*ROWS*:
▼▼▼
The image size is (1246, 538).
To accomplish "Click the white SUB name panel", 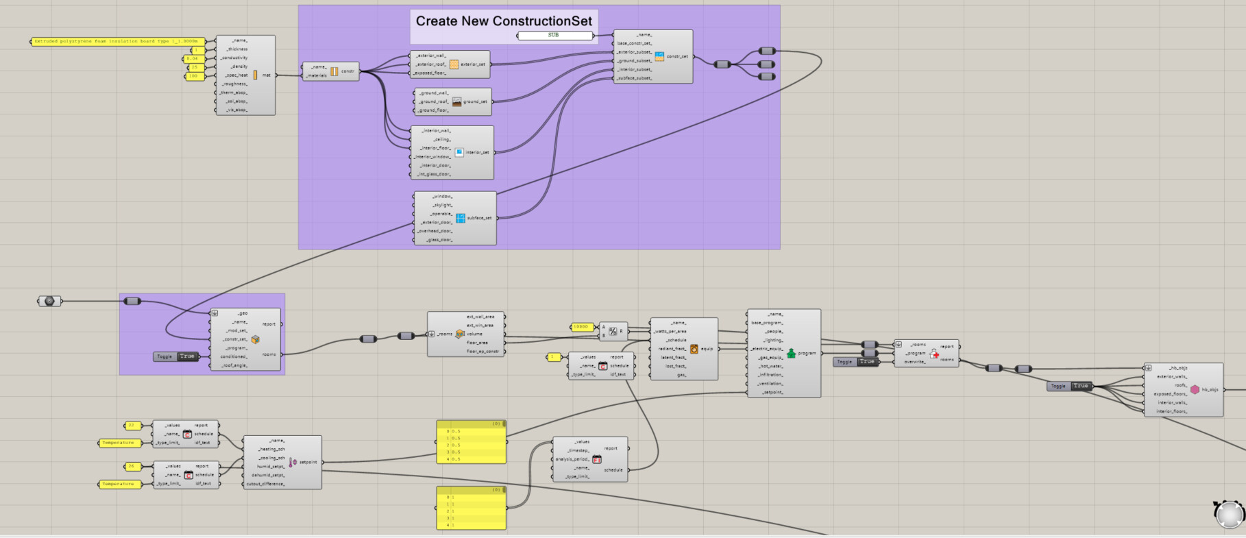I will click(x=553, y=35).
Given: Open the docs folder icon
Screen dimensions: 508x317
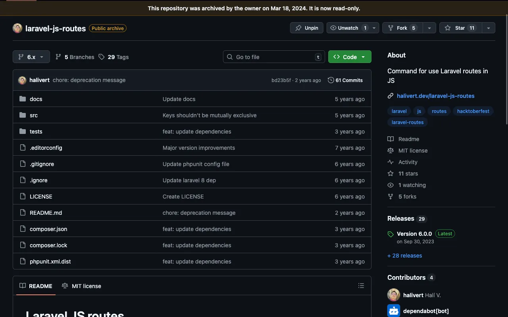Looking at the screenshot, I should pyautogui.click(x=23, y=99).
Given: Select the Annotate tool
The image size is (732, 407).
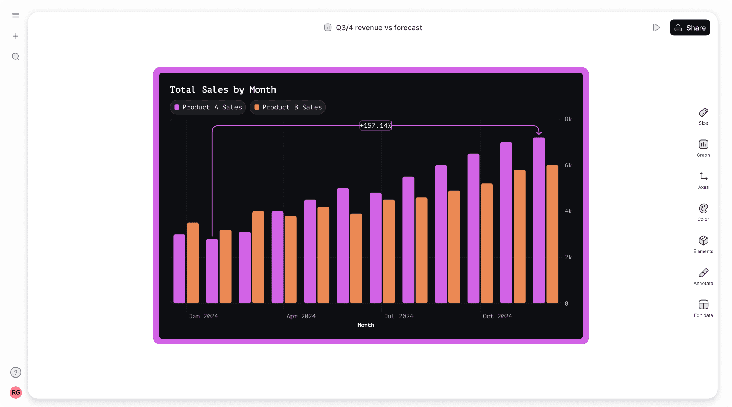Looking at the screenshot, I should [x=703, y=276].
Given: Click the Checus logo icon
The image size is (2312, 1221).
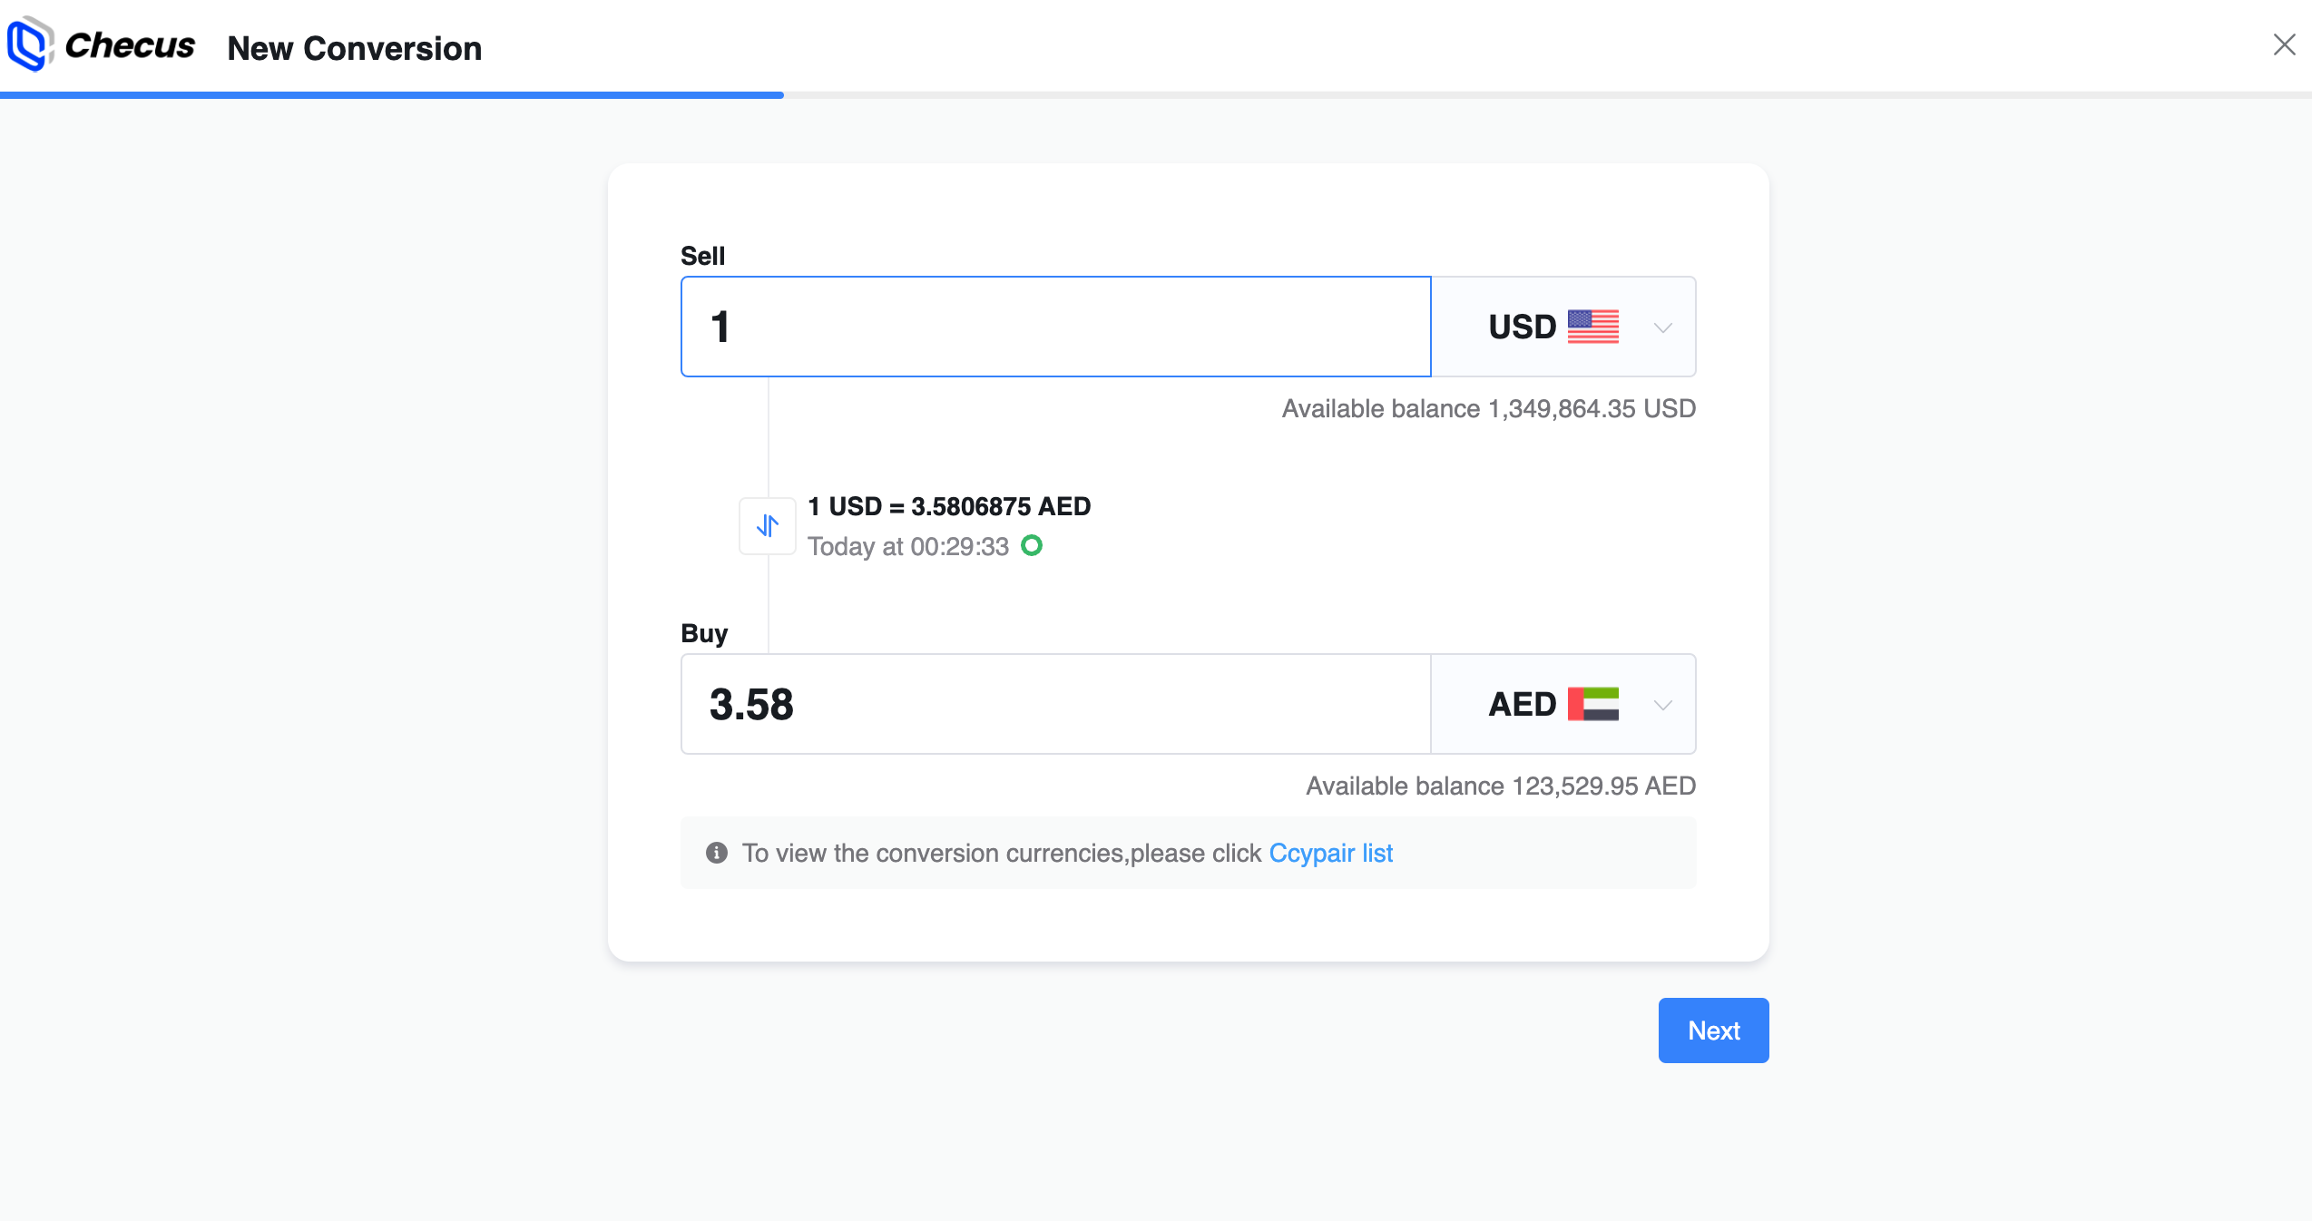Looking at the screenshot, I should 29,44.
▲▲▲
▼▼▼
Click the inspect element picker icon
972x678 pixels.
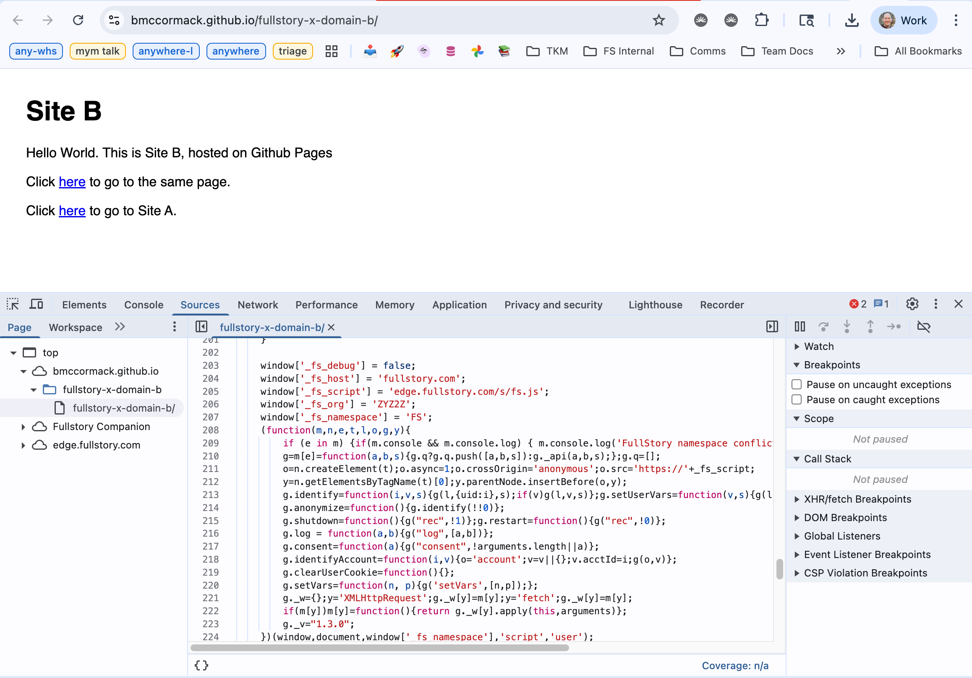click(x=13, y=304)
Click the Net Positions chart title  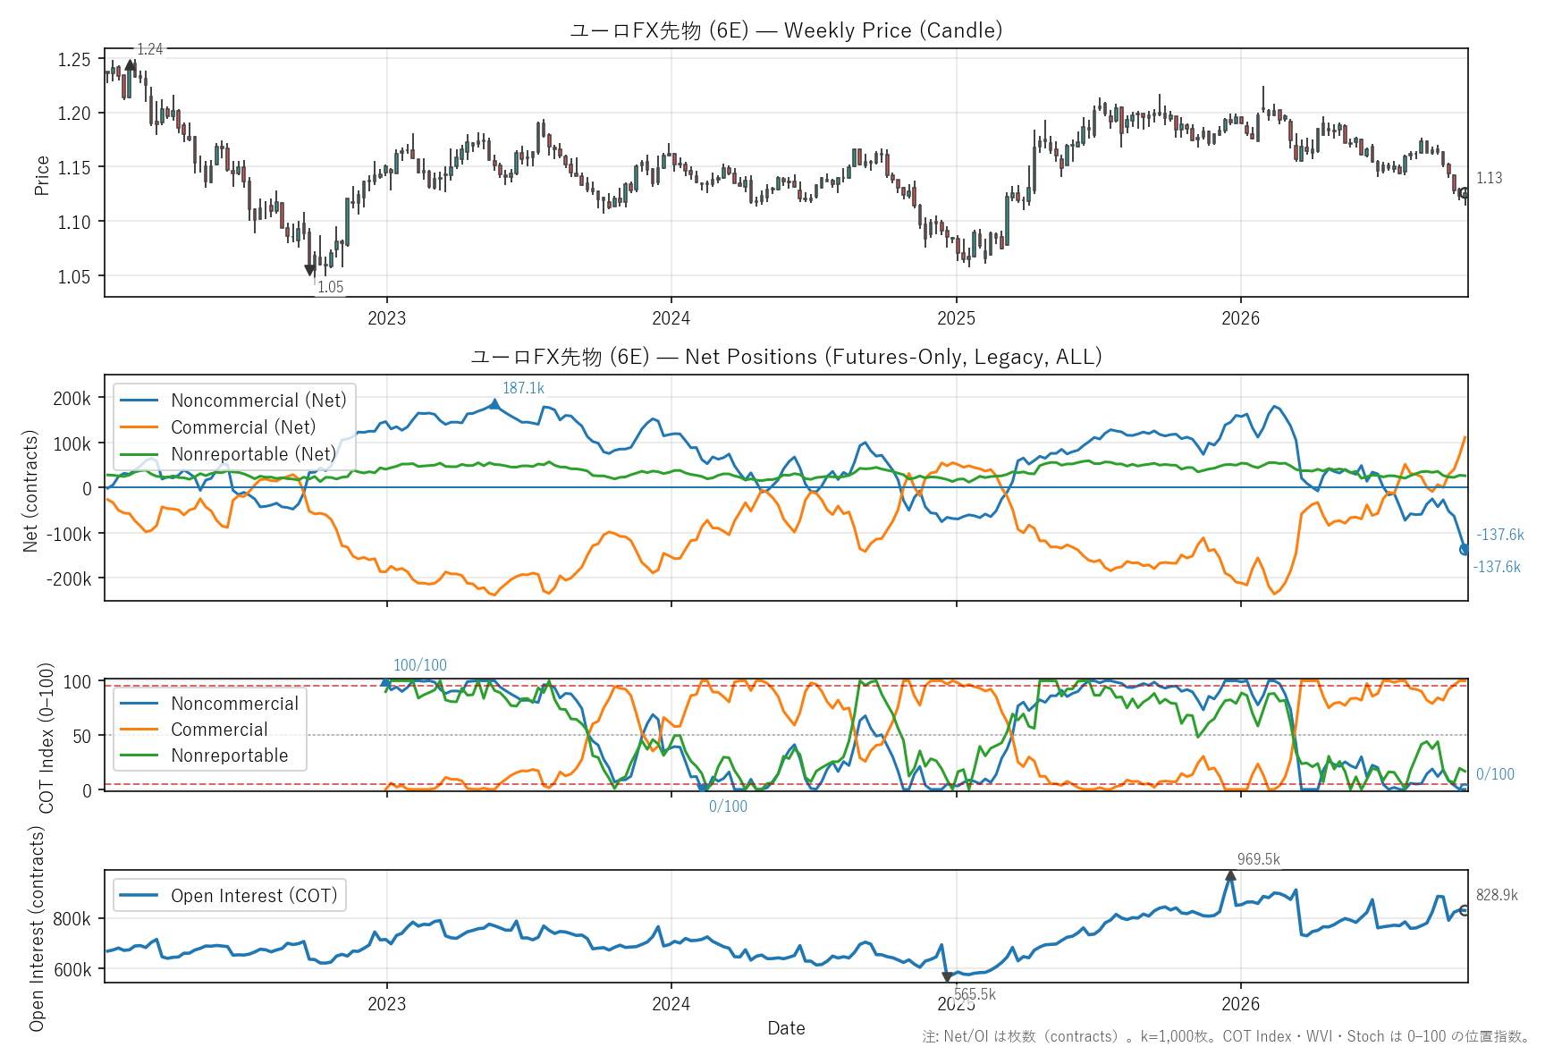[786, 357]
▲▲▲
▼▼▼
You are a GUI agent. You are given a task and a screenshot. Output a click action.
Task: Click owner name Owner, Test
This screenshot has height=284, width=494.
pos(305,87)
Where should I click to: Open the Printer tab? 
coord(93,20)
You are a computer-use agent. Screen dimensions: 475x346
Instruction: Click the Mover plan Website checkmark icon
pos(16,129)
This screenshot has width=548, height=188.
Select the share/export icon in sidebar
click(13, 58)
▲▲▲
*WRITTEN PROBLEM*:
Copy the items starting at the line that contains "Given: Click the Checus logo icon" and ending at the line that contains "Looking at the screenshot, I should 29,44.", substituting "screen size" for "image size" and leaving everything else as it is. Omit the pictures from your answer.

*ANSWER IN FULL*:
Given: Click the Checus logo icon
The screen size is (2312, 1221).
Looking at the screenshot, I should 29,44.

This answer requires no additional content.